TASK DIRECTIONS: Could you find every line in the entries below that holds the word "measurement" and copy it?

=== INPUT MATERIAL ===

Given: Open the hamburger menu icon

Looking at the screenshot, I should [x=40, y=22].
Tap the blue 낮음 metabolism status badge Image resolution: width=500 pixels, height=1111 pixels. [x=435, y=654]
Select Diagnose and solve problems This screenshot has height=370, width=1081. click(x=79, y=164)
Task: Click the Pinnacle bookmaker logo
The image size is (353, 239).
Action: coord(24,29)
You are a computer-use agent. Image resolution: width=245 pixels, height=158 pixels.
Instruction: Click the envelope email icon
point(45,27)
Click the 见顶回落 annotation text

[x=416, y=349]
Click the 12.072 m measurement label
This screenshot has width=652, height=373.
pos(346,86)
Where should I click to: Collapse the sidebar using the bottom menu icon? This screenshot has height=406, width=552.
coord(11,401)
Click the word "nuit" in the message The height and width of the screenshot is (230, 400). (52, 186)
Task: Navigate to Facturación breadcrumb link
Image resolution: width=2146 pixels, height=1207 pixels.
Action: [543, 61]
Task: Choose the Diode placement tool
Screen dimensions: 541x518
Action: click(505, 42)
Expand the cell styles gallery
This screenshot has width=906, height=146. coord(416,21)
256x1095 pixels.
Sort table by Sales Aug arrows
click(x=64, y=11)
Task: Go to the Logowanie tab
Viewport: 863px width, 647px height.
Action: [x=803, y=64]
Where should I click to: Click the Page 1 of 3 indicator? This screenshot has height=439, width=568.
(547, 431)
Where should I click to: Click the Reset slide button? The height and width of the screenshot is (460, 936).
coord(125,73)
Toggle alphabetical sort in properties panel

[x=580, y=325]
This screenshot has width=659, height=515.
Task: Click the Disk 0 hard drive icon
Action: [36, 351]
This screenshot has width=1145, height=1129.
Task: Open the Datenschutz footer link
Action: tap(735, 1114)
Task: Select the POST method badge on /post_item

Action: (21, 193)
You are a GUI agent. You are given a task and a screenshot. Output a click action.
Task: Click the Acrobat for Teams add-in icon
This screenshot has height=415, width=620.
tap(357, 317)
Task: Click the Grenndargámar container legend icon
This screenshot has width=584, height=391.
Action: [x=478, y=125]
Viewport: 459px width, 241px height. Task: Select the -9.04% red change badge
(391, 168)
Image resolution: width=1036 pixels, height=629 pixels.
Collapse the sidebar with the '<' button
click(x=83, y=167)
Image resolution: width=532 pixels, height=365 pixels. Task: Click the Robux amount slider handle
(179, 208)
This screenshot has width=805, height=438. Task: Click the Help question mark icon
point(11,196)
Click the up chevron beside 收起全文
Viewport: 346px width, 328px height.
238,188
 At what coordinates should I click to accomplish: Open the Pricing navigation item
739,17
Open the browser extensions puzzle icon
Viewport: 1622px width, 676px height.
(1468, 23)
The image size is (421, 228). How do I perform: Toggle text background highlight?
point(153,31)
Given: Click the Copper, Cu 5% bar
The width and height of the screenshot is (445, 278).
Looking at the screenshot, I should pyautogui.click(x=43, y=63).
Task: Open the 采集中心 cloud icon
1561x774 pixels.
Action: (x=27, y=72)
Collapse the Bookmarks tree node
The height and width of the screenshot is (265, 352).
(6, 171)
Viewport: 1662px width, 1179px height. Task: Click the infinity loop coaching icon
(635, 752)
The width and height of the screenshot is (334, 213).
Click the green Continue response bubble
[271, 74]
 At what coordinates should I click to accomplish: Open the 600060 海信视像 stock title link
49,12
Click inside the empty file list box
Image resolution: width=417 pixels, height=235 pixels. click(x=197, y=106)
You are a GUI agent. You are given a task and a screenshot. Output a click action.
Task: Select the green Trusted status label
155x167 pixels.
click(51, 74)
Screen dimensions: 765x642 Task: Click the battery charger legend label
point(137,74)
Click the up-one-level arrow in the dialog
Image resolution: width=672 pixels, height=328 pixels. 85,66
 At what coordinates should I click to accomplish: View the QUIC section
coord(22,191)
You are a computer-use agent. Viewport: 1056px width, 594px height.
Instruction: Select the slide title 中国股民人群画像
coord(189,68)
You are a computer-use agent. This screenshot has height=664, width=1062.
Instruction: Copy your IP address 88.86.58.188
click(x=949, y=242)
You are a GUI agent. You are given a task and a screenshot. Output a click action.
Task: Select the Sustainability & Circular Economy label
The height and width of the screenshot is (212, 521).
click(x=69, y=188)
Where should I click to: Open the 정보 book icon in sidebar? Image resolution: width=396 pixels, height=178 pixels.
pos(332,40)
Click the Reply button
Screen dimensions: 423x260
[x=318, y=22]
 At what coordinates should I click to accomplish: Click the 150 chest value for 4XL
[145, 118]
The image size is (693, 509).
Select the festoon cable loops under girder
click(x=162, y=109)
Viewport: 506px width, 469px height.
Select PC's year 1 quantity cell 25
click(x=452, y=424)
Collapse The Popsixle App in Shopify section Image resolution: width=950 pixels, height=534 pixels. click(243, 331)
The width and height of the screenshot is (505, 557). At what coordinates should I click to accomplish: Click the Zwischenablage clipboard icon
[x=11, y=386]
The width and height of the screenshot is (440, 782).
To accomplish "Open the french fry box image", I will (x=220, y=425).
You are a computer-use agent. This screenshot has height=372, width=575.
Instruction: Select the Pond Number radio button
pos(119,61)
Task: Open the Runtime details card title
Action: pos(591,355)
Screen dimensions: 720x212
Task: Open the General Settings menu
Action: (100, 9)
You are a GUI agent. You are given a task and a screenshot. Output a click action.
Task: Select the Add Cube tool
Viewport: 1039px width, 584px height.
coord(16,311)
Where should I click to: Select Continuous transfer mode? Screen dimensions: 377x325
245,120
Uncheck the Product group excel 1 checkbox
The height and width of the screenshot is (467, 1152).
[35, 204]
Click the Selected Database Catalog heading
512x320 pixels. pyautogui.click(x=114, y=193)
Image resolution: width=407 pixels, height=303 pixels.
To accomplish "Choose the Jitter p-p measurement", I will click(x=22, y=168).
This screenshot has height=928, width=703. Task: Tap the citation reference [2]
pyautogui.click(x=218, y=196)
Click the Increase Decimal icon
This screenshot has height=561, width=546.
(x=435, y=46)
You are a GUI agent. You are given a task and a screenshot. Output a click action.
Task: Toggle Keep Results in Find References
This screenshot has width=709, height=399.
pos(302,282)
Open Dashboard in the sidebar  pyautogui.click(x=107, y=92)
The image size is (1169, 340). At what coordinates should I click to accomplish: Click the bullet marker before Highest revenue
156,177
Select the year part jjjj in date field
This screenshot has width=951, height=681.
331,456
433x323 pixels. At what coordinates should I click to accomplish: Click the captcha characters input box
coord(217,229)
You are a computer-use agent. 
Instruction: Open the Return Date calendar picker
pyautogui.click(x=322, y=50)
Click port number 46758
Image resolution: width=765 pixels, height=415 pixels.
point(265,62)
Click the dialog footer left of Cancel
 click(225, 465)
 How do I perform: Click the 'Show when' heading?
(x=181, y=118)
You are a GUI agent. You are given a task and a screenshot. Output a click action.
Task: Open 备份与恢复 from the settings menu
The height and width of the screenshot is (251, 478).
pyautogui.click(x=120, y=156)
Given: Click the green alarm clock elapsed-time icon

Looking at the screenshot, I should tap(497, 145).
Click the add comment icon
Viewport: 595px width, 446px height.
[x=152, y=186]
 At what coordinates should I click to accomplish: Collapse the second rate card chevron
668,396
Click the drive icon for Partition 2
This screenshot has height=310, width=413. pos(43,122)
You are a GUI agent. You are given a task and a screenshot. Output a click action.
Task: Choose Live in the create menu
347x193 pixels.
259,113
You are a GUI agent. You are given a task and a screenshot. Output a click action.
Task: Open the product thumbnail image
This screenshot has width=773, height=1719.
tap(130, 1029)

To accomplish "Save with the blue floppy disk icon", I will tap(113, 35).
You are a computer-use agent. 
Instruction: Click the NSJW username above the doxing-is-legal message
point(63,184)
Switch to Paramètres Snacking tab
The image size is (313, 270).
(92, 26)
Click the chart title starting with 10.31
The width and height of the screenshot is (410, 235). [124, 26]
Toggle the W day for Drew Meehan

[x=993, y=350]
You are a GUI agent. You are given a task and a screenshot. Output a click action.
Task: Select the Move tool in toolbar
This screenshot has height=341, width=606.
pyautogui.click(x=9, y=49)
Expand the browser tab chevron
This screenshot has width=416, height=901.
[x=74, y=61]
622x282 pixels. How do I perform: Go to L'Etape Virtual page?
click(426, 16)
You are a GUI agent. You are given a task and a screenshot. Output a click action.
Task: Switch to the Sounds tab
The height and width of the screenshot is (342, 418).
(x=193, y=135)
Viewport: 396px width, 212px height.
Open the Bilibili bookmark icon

===

REPLY TO THE TASK:
Click the 12.072 m measurement label
To accomplish "Choose the Jitter p-p measurement", I will click(x=22, y=168).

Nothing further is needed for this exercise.